QUICK: Are you trying to get me to talk about their ‘D’ not clearing out our forwards (laughter)?
Q. Are you surprised you’re not seeing them trying to move them?
QUICK: They got some great defensemen there obviously. The six guys they put out regularly probably could compete with any six guys in the league. I’m not going to be quick to say something bad about them.
Q. What adjustments have you had to make playing in the Western Conference?
RICHARDS: I think it’s a little bit tighter defense maybe in the Western Conference. Eastern Conference I think is more open, more rush attacks, whereas in the Western Conference it’s a lot of in-zone play. You have to generate your offense from that. It’s hard to say now because we don’t play the Eastern Conference teams as much, but that’s how I felt a couple years ago when I first came over.
Q. (Question regarding when the opposing team wins faceoffs, the willingness to get stoppages.)
QUICK: It’s kind of all situational. I feel if we’re running around a little bit, obviously I’ll try a little more to get a whistle. Or if it’s a situation where they’re just kind of dumping it in, we got guys back, you’d rather play it. But at the end of the day when you’re in your own end, you’re trying to get whistles. I don’t think that changes with the faceoff percentages or anything like that. In your own end, you’d always want to slow it down if you can, yeah.
Q. Jonathan, you were talking yesterday about going from the Sharks to the Ducks to the Blackhawks. They’re all high-scoring teams. Has that helped you, because there’s that familiarity?
QUICK: You see these guys all year. There’s a lot of teams in our division, in our conference, that we play that are really skilled offensively. So I don’t know if it helped as far as preparation. Obviously Chicago has tons of skill up and down their lineup. They got guys that score from the back end. Obviously their forwards are as good as they are.
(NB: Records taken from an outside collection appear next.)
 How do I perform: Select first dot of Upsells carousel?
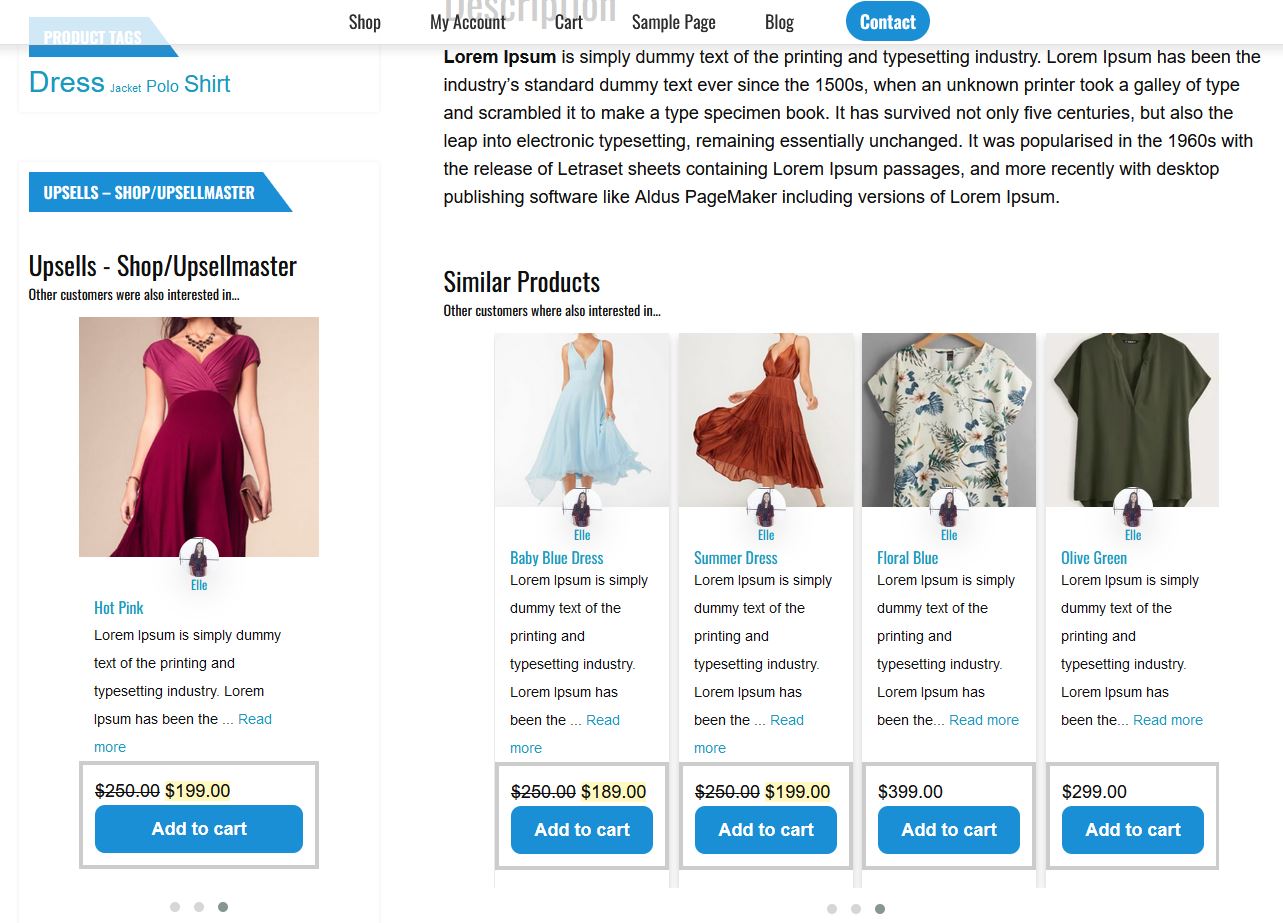[x=175, y=907]
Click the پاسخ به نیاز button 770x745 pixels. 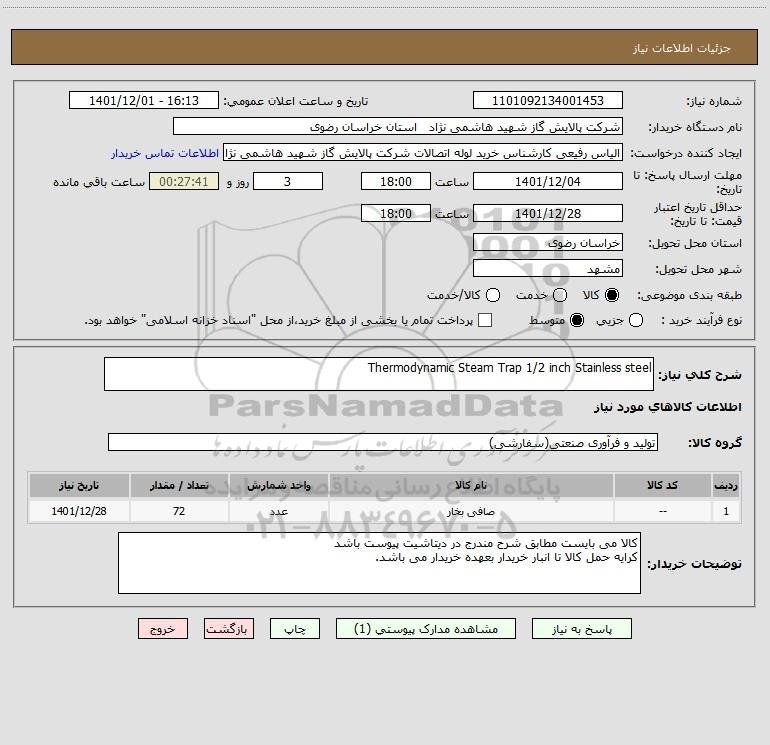click(x=581, y=629)
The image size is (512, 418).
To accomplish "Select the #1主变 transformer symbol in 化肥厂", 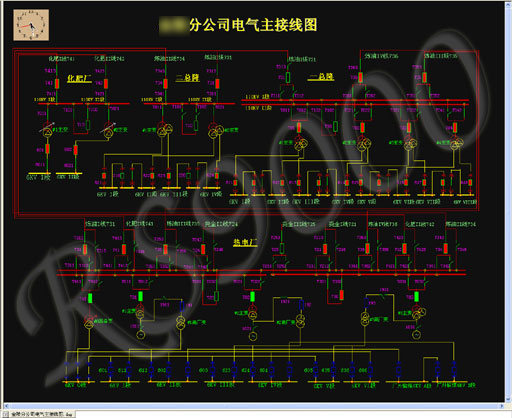I will click(x=48, y=132).
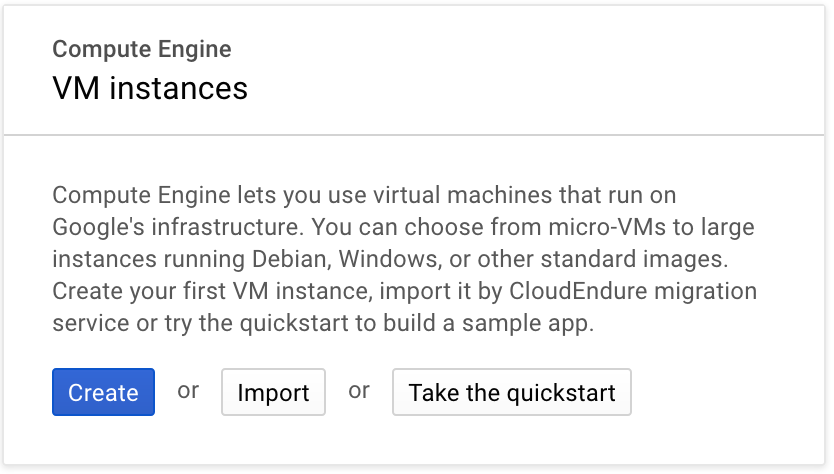This screenshot has height=474, width=834.
Task: Click the phrase "virtual machines" in the text
Action: coord(432,193)
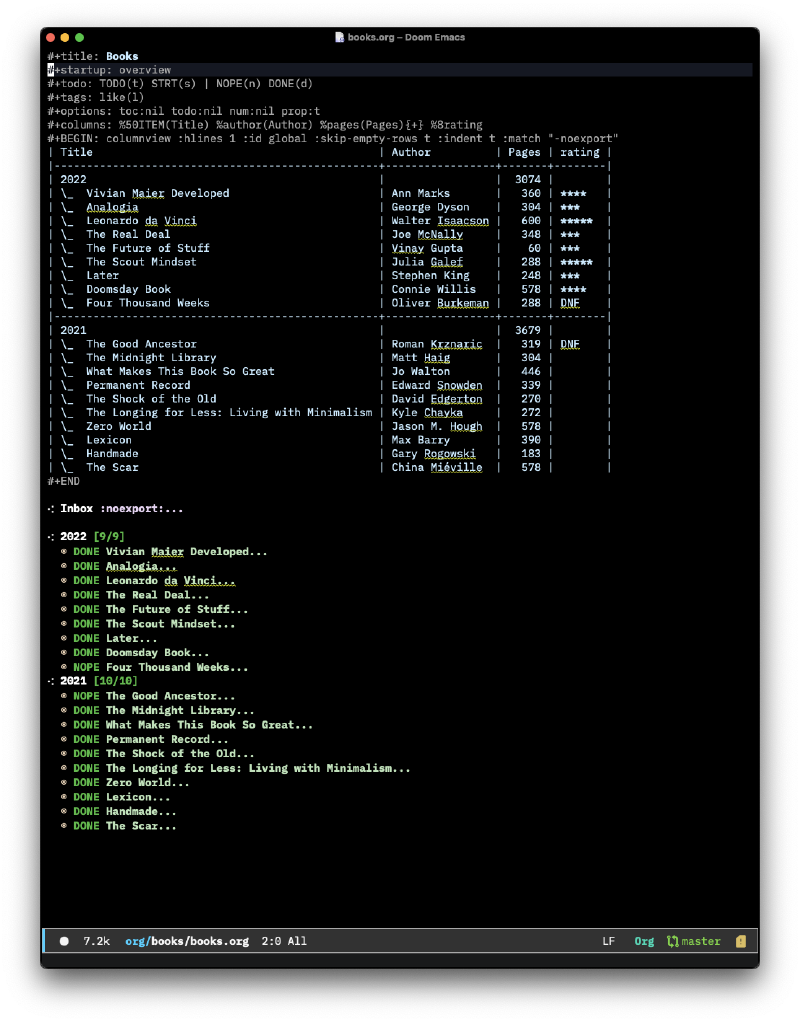Expand the folded Inbox heading
The width and height of the screenshot is (800, 1022).
click(51, 509)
But I think the question yesterday was referring to trying to handle them. I just kind of made a comment that Anaheim was one of the top-scoring teams, San Jose is one of the top-scoring teams every year. We play these teams a lot. You get used to playing these teams. It doesn’t take anything away from any of the guys we play. You’re used to playing these teams.
Q. (Question regarding Drew Doughty.)
QUICK: It’s tough to say just ’cause it’s like Mike said earlier with Kopy, you see him every day, so you get spoiled. It’s not a situation where you see a jump. Every day he’s a little better, just watching him go through it. For us, it’s just Dewey and that’s how he plays. He’s that good for a reason. Maybe somebody that doesn’t watch the Kings play too much, they catch a game, they see him, you really notice him.
Q. Everybody talks about experience being key in the post-season. The young guys on your team, how does that speak to your team’s leadership on or off the ice?
RICHARDS: I think it just speaks volumes of kind of how the Kings bring people up. Ever since I’ve been here, the whole word was you had to go to the minors, put in your time there. Dean doesn’t rush people into the NHL. I think it’s nice for people to get their experience down there and then come up here. We have a great group of guys here, and I think it’s comforting for people to come into the locker room. I know when I came here, they accepted me right away. I think it’s kind of similar for them, too. Tyler got a little bit last year in the playoffs, and then Tanner this year stepped up in a big way, too. They’re just going out and playing. They’re not putting too much pressure on themselves. Jeff has been good talking to them, helping them along. I think their mentality is to just go out and play. I think right now it’s working for them and it’s a good mentality to have at this point in the season.
Q. (Question regarding Dean Lombardi.)
RICHARDS: I think for him, he’s happy for us. I think that’s the kind of general manager that he is. He thinks a general manager is only as good as his players. He wants us to feel good about how we’re playing. I would never think that he would put the success on himself even though he’s had a lot to do with the organization over the past five, six, seven years.